- Theatrical release poster
- Directed by: Valery Akhadov
- Written by: Oleg Antonov
- Produced by: Sergei Zernov; Svetlana Kuchmaeva;
- Starring: Elena Polyakova; Alexander Yakin; Alexander Korshunov;
- Cinematography: Rostislav Pirumov
- Music by: Darin Sysoev
- Production company: Tsentrnauchfilm
- Distributed by: Pan Terra
- Release date: 2005;
- Running time: 93 min.
- Country: Russia
- Language: Russian
- Box office: $30 000

= Greenhouse Effect (film) =

Greenhouse Effect (Парниковый эффект) is a 2005 Russian melodrama film directed by Valery Akhadov. Its premiere took place as part of the competition program of the Kinotavr.

== Plot ==
A provincial girl, Rita, is robbed of her suitcase at the station. She is all alone in a foreign bustling city with no papers, no money, and no address for her friend.

Rita is assisted by Ernest, a homeless boy, who is also not needed by an indifferent society.
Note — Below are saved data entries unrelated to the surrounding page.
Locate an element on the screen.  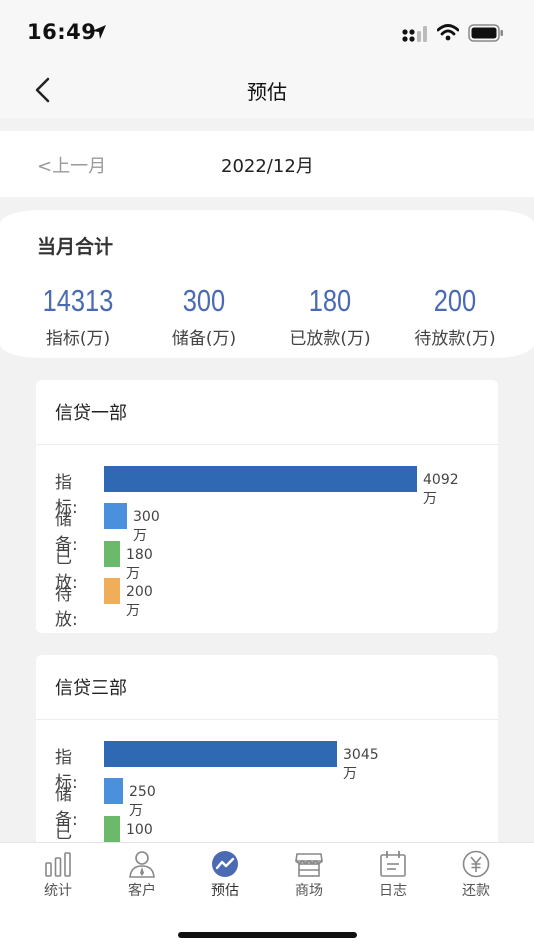
tab-label: 客户 is located at coordinates (142, 891).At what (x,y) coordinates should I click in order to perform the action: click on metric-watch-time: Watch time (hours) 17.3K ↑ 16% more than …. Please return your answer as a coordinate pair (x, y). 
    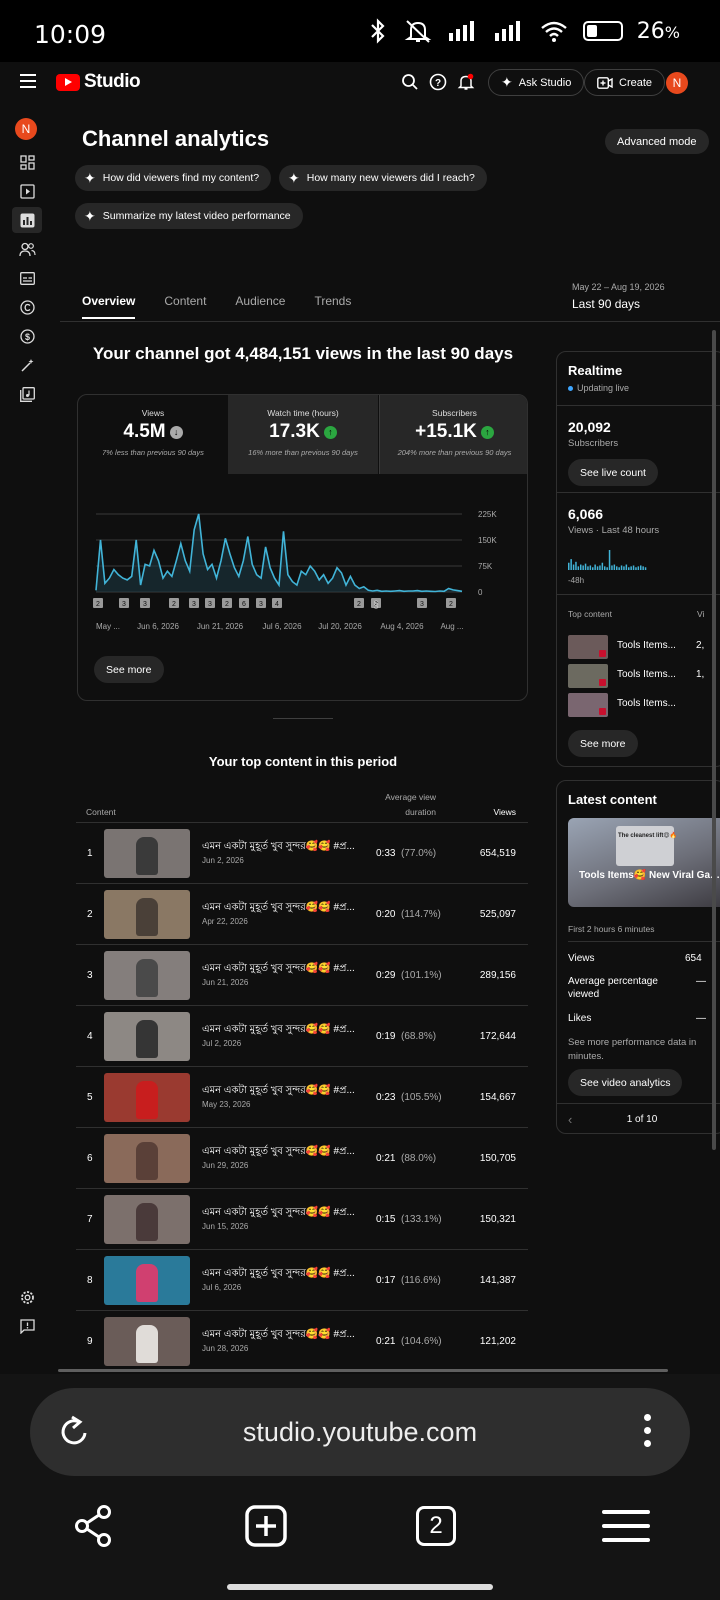
    Looking at the image, I should click on (303, 434).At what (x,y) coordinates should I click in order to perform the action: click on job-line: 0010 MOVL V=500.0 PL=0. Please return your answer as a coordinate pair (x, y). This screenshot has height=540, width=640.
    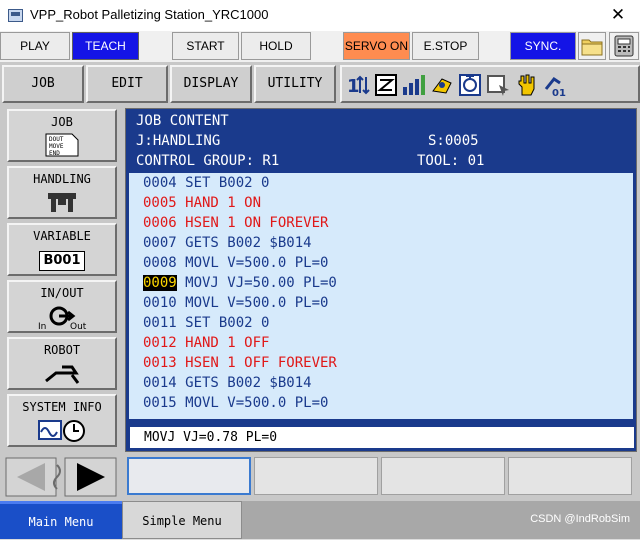
    Looking at the image, I should click on (236, 303). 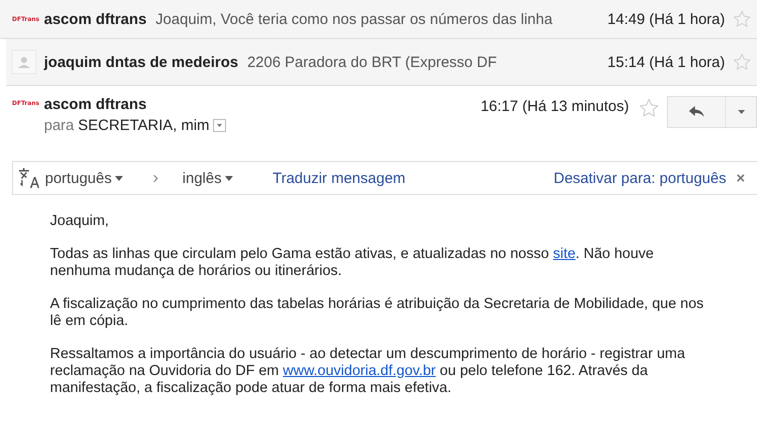 I want to click on body-paragraph: Ressaltamos a importância do usuário - ao detectar um descumprimento de horário - registrar uma reclamação na Ouvidoria do DF em www.ouvidoria.df.gov.br ou pelo telefone 162. Através da manifestação, a fiscalização pode atuar de forma mais efetiva., so click(x=368, y=372).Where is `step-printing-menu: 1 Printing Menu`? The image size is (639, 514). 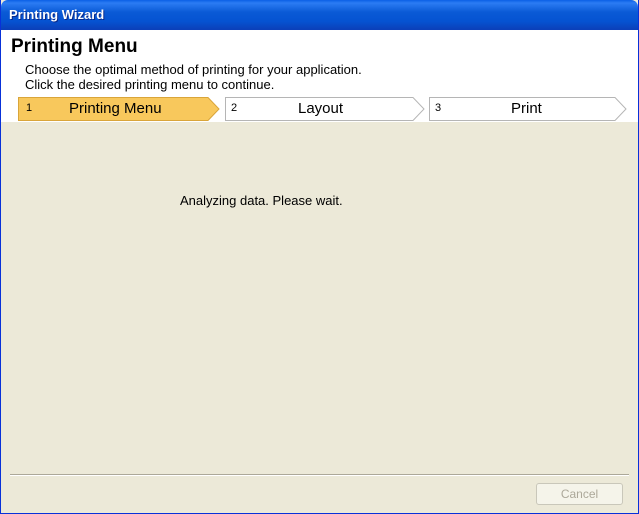
step-printing-menu: 1 Printing Menu is located at coordinates (119, 109).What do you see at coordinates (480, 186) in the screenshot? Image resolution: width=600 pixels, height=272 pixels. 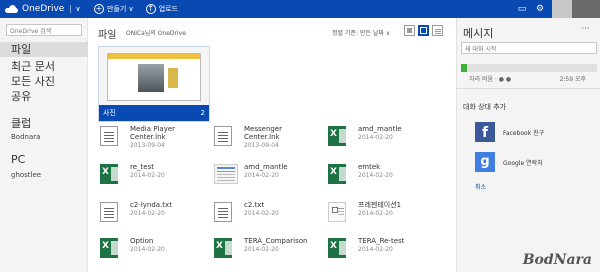 I see `cancel-link: 취소` at bounding box center [480, 186].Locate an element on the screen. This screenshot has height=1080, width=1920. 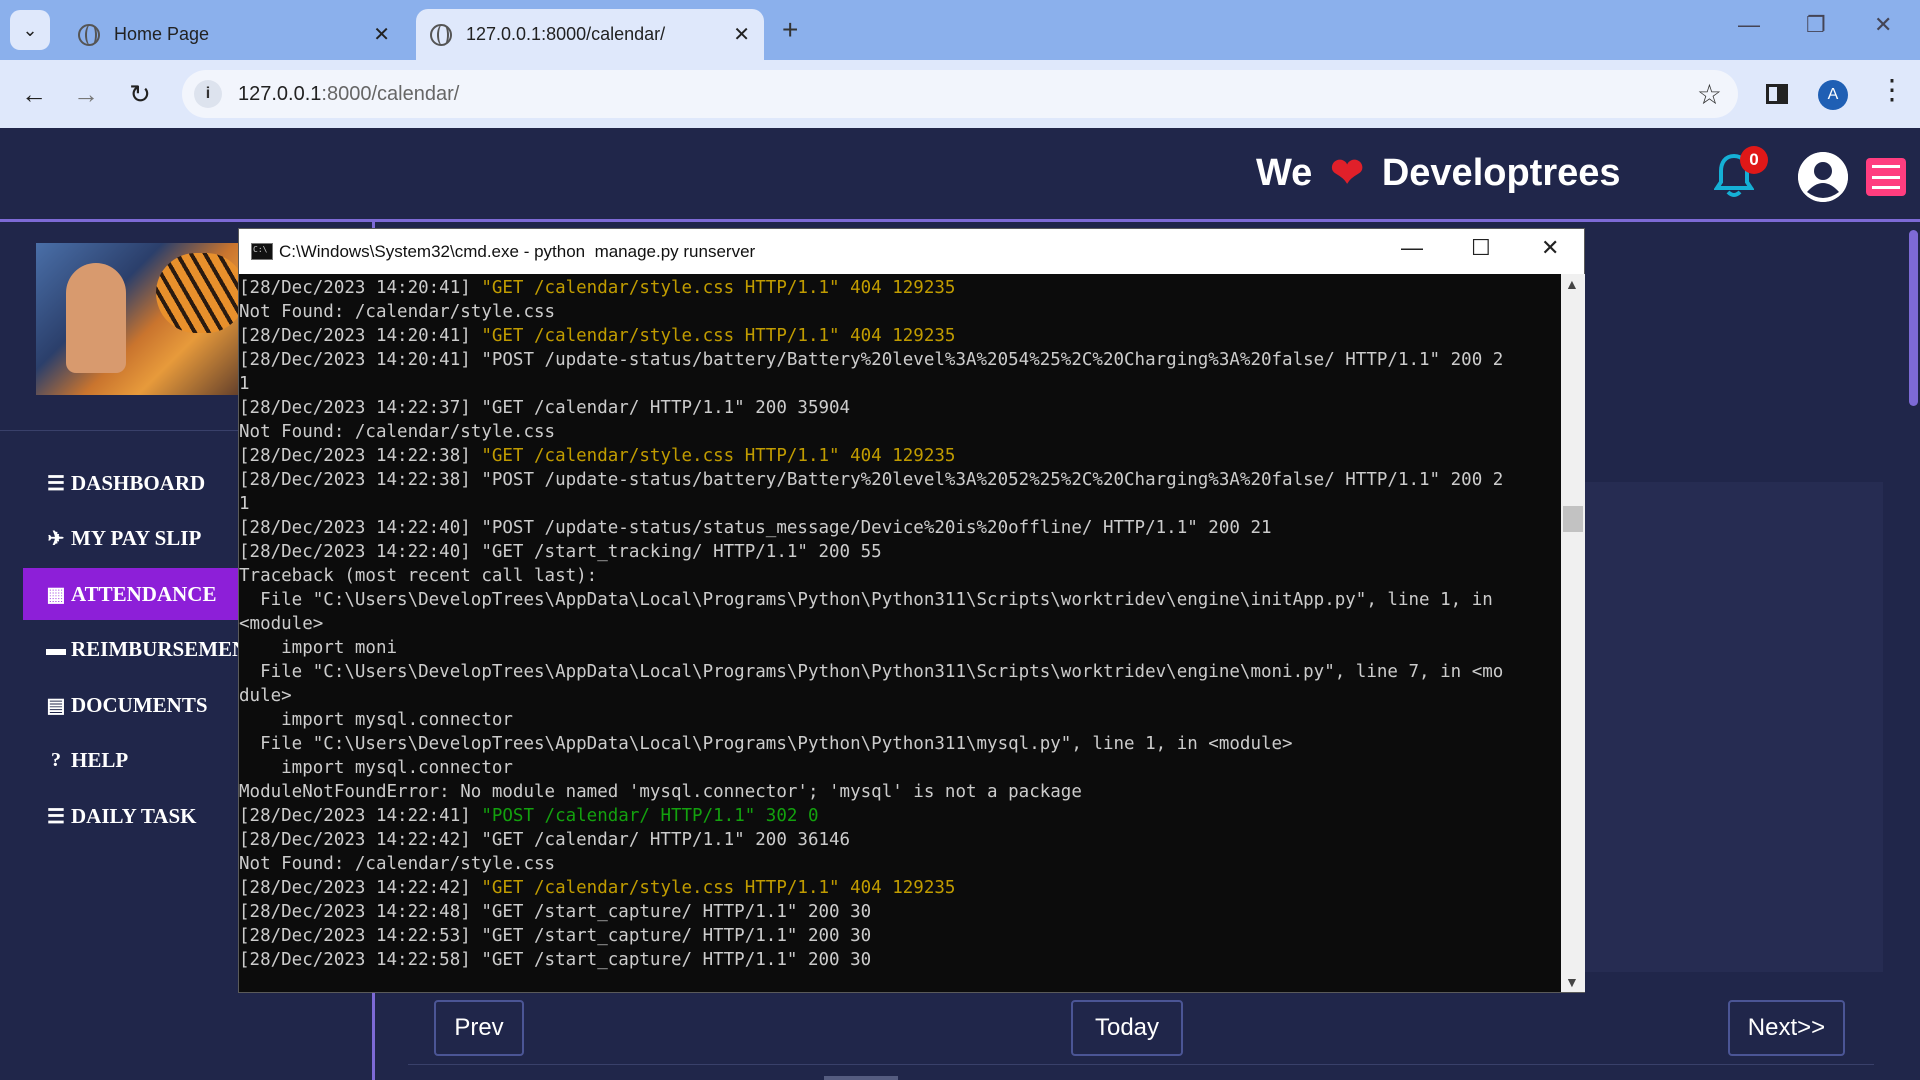
cmd-line-text: 1 is located at coordinates (244, 384).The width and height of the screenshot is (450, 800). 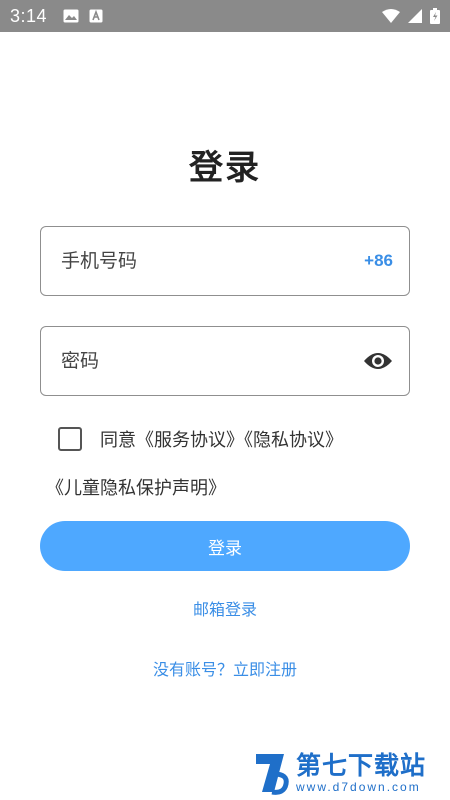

To help Rita, Ernest robs a store and is arrested. With the money stolen by Ernest, Rita leaves for Greece, where she settles in the house of the deceased grandparents of the Greek, a deceased friend of Ernest, and waits for the release of her friend from the colony.

==Cast==
- Elena Polyakova as Rita
- Alexander Yakin as Ernest
- Alexander Korshunov as doctor
- Irina Loseva as nurse Marina
- Igor Petrusenko as Aleksey, observatory worker
- Pavel Seminihin as police lieutenant
- Anna Frolovtseva as grandmother Pasha
- Aleksey Rozin as airport security guard
- Alexander Fedorov as traveling companion
==Reception==
===Box office===
Greenhouse Effect has grossed $30 000.
===Accolades===
Valery Akhadov's film was awarded two awards at the Zlín Film Festival.
===Critical response===
As film critic Vasily Koretsky (Time Out Russia): "It is rather embarrassing to watch the development of the platonic romance of a boy and a girl; the acting here resembles an overly intimate allusion to daughter-mothers".

According to Valery Kichin, "Valery Akhadov made a powerful picture of a cold world where there is no social protection, and everyone survives alone, a world that does not need people, is not interested in them. This is our new Russia".

Sergey Kudryavtsev notes: "Perhaps, both the motif of robbery with stabbing, and the departure to a happy land, where Goethe's heroes rushed with inescapable longing, seem like overkill in this urban story" and rates the film 6 out of 10.